So, finally women's stories (aka herstories) are being told, but often through the lens of men. Two biopics I tuned into of late tell the story of women married to famous men, and the miserable lives they lead trying to steer their husbands away from their demons, and have their own ambitions squashed.
First I watched I Saw the Light, the 2015 biopic of Hank Williams, who penned an astonishing number of great country songs in his short life. Bob Dylan has named Williams as a key influence in his work (just after Woody Guthrie). Nora Jones and Dylan are among the many artists who have covered Williams songs.
Tom Huddleston as Williams is sufficiently lanky, and does a fine job singing and moving like Hank did onstage, even on "Lovesick Blues," with the characteristic yodeling that earned Williams the moniker "Lovesick Blues Boy." The song's performance at his 1949 Grand Ole Opry debut is depicted, without showing the six encores he earned that day.

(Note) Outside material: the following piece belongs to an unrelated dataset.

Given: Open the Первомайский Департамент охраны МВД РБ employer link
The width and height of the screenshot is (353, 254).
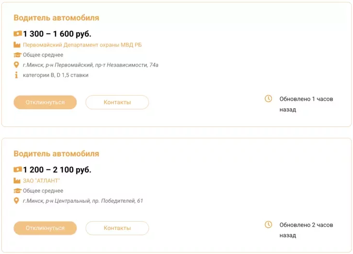Looking at the screenshot, I should [x=82, y=45].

We see precious little of Williams's performances in the film, which instead focuses on his turbulent relationship with his first wife, Audrey Sheppard—well played by Elisabeth Olsen—and his mother, played by the always-excellent Cherry Jones. As depicted, Sheppard, a singer/songwriter herself, did much to advance Williams's career, and wanted to share the spotlight with Hank, but she wasn't considered an asset to his career by the (male) musical hierarchy. Hank's alcoholism and womanizing, along with the usual life-on-the-road challenges, helped to tear their marriage apart just before his tragic and untimely death in a car accident in 1953, at the age of 29.
Using her married name Audrey Williams, Sheppard did have a recording career, starting with "Leave Us Women Alone," where she seems to have had her say at last.
Next I watched "The Last Station," depicting the last days of Russian author Leo Tolstoy, in an Academy Award-nominated performance by Christopher Plummer. Playing his wife Sofia "Sonya" Tolstoy is the also-Oscar-nominated Helen Mirren, depicted largely as a money-grubbing shrew objecting vehemently to the machinations of his acolytes, who encourage him to give away his personal property and the copyrights to his books, instead of leaving them to his wife and children, (The couple had 13 children, 8 or 9 of whom survived into adulthood.)